Откуда-то донесся звук, который Васко слышал впервые: пронзительный, полный боли. Звук заглушался пластиком. Малинин понял, что это кричит Аура.
– Дочке не нравится то, что она видит, – сказала Хоури. – Ей больно.
– Есть контакт, – доложил пилот. – Работает радар. Пятьдесят километров, дистанция сокращается. Несколько секунд назад там никого не было.
Внезапно шаттл очень сильно тряхнуло, Васко и Хоури бросило на переборку.
Стена деформировалась, чтобы смягчить удар, но Малинину показалось, что из него вышибли дух.
– Что это было? – спросил он, придя в себя.
– «Ностальгия» выполняет маневр уклонения. Она видит на своих радарах то же, что и мы. Я пытаюсь не отстать. – Пилот взглянул на дисплей. – Тридцать километров. Двадцать – она тормозит. Усилились помехи.
– Делай что можешь! – приказал Скорпион. – Остальные – по местам! Наверняка будет трясти.
Васко и Хоури вернулись к Ауре, где несли дежурство доктор Валенсин и его машины. Девочка продолжала шевелиться, но, по крайней мере, перестала плакать. Васко от души жалел, что не в силах помочь ей, избавить от вопящих в морщинистой младенческой головке голосов. Он даже представить не мог, что она чувствует. Ясно было одно: ей рано было появляться на свет, осознавать себя разумным существом и постигать огромный мир. Малинин понимал, что Аура не обыкновенный ребенок – речь у нее как у двух-трехлетней, – но едва ли все части ее мозга развивались с одинаковой бешеной скоростью. Да, Ауре дана способность решать совершенно необычные задачи, но при этом у нее сохраняется младенческое восприятие мира. Васко вспомнил, что ему было на два года больше, чем этой девочке сейчас, и его собственный мир ограничивался несколькими комнатами родного дома. Все прочее словно тонуло в тумане: несущественное, подчас понимаемое до смешного неправильно.
«Ностальгия по бесконечности» увеличила расстояние между собой и шаттлом минимум до десяти километров. Корпус малого корабля не восстановил прозрачность полностью, однако при свете двигателей Васко увидел, что тени волков уже близко.

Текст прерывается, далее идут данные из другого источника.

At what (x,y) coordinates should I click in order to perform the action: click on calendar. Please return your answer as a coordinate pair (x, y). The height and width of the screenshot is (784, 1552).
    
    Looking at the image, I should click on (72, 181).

Машины не только дружно устремлялись вперед и откатывались, но и трепетали, и описывали круги, вращались вокруг собственной оси, и меняли форму.
Они приближались. Теперь в свете двигателей стала ясно видна их уступчатая структура: слои, террасы, зигзаги. Это были такие же машины, как и те, что разорвали корветом Скади; такая же нечисть тянула из облаков щупальце к спасателям. Но на этот раз кубы были не с дом величиной и составляли построения с гранью в сотни метров. Волки находились в непрестанном движении: скользили друг по другу, разрастались и сокращались, собирались в большие структуры и рассыпались с гипнотической плавностью. Кубы соединялись в длиннейшие нити, и те сплетались в невообразимую путаницу; гроздья волков неслись от точки к точке, словно доставляли послания. Масштабы по-прежнему было трудно оценить, однако ингибиторы наступали практически со всех сторон, и Васко решил, что машины уже сформировали две полые сферы, заключив в них шаттл и «Ностальгию по бесконечности». Не вызывало сомнений то, что сферы сокращались и зазор между машинами и людьми уменьшался.